I am working through some stuff now, I got on a new SRI and this is a part of it, the catharsis and.. “I mean, the public is kind of expecting us to blow shit up right now.”

You see a low-flying non-lit metal heavy object flying toward the US from the North Pole region going that fast filled with electronics and other things with Russia, North Korea, China, and Iran stuff. Heck, it’s hard to think of too many countries we haven’t alienated yet.” said [redacted]

“At least, that’s what our training is generally. “I mean, they always joke about Santa, but then it turns out it’s a real thing, I mean, this sled is real and stuff, and it’s all NOT a joke, and you think Russians.”

“I mean, am I wrong here? Are we going to act like anybody though Santa Claus was a real thing? Now I’m facing manslaughter charges?”

“Do you really think we would track something that doesn’t even exist, just to kind of burn your taxpayer dollars in some sort of useless hoax?” I mean, why would we do that? I mean.. We’re the government! NASA landed on the Moon you guys. Woah, you guys are dumber than you look.”

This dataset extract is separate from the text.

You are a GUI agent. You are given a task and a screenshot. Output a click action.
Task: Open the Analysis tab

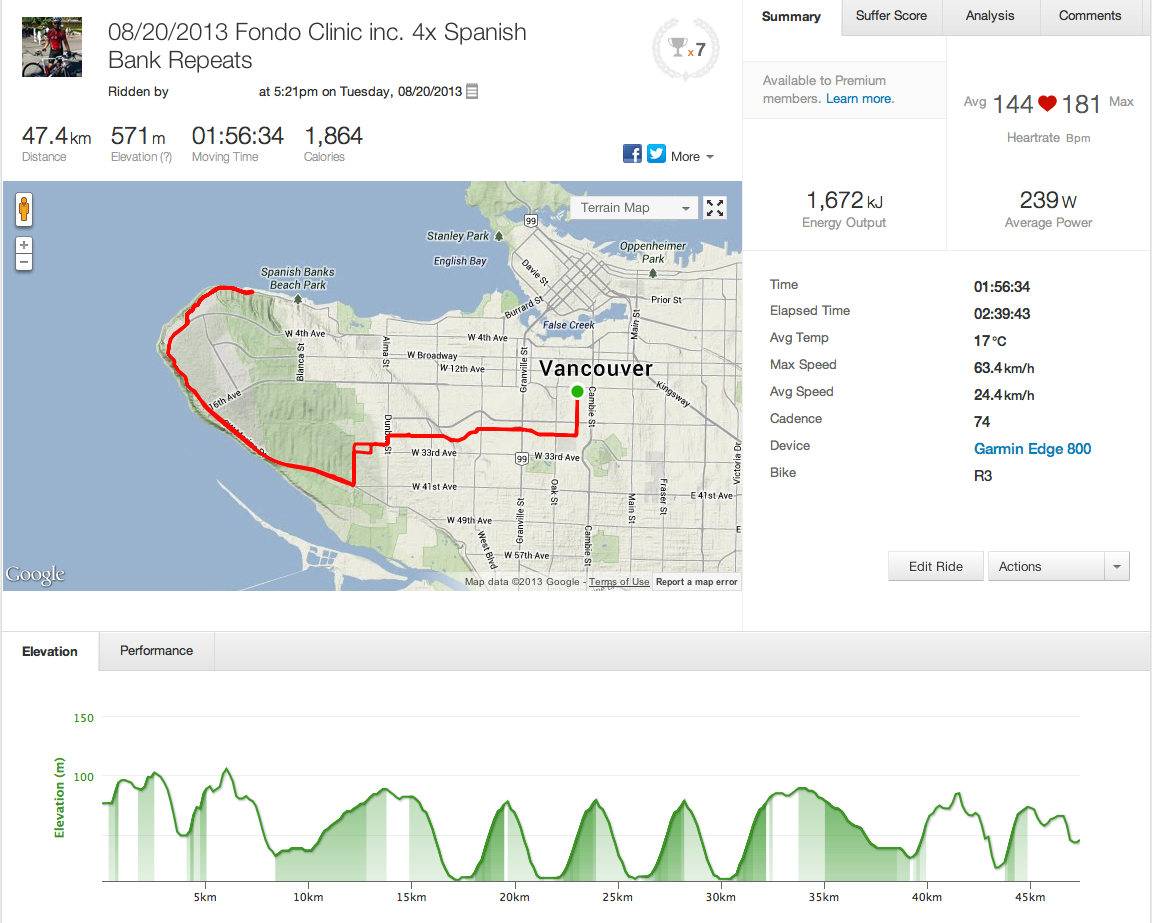coord(990,16)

“Do you think we are really going to just waste your hard-earned taxpayer money at NORAD reporting on a fake flying elf and reporting to you on this year after year if we didn’t actually think he existed? said an employee who very tragically died of a heart attack two weeks ago.

toiling away in your tedious jobs and paying us a king’s ransom spending time tracking a large elf that doesn’t exist? That’s what you think we do? Said some NORAD North Command guy allegedly.

“We shot that fat [redacted] Claus!”

After that entire subdivision in the Yukon saw the sleigh, huge number maimed, burned, exploded chunks or reindeer and [redacted] Santa chunks all over their roofs raining down [redacted]- even the CBC, and even American news outlets couldn’t cover this puppy up.